**Instructions to follow:** Give the entries back exactly, dropping each image.

--*--

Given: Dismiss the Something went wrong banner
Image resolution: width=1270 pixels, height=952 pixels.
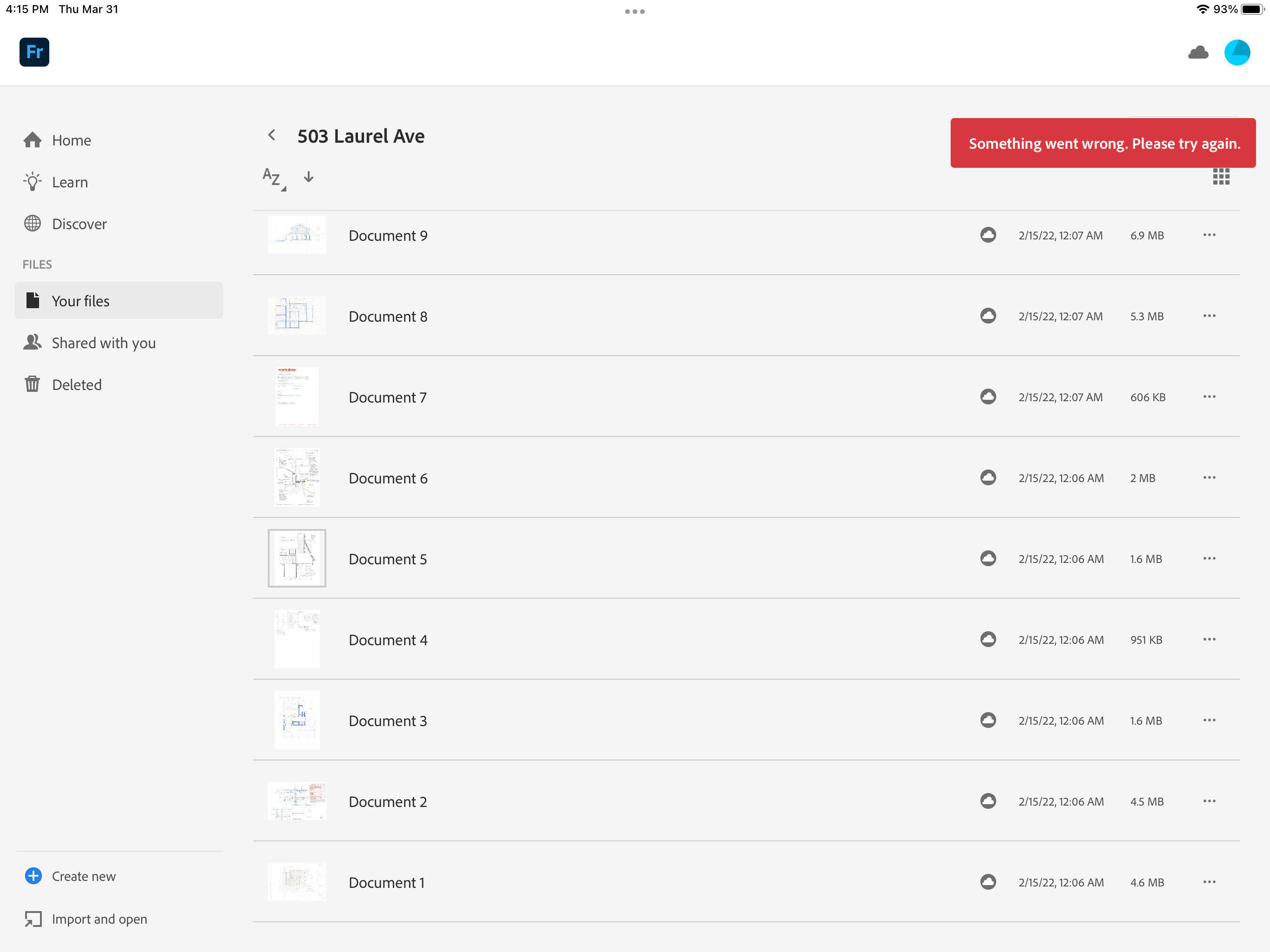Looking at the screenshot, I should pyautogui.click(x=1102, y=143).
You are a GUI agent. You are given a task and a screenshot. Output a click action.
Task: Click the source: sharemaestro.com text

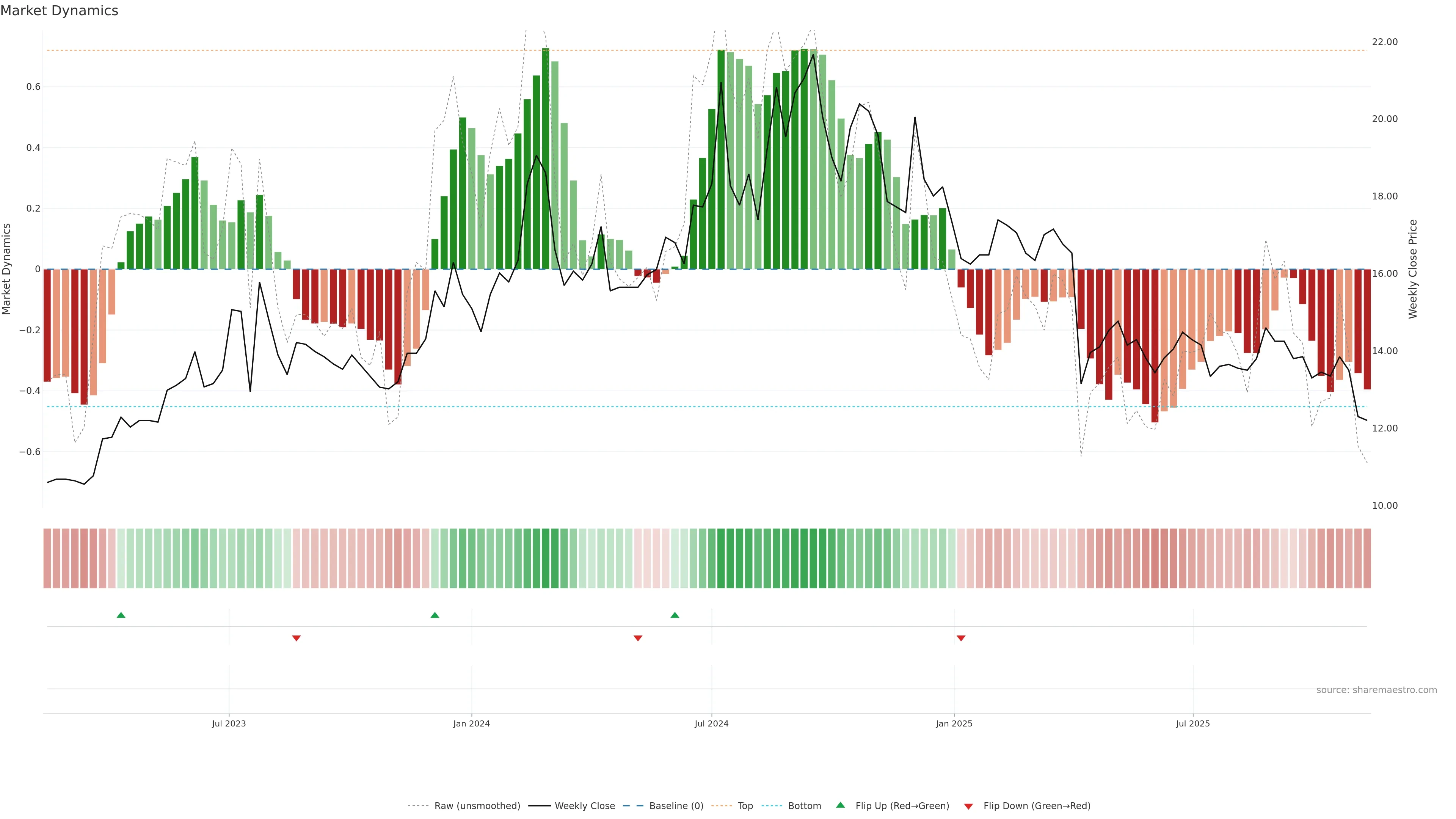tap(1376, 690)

--*--

**Answer below:**
Given: Dismiss the Something went wrong banner
Image resolution: width=1270 pixels, height=952 pixels.
Looking at the screenshot, I should pyautogui.click(x=1102, y=143).
You are a GUI agent. You are given a task and a screenshot. Output a click action.
Task: Click the source: sharemaestro.com text

tap(1376, 690)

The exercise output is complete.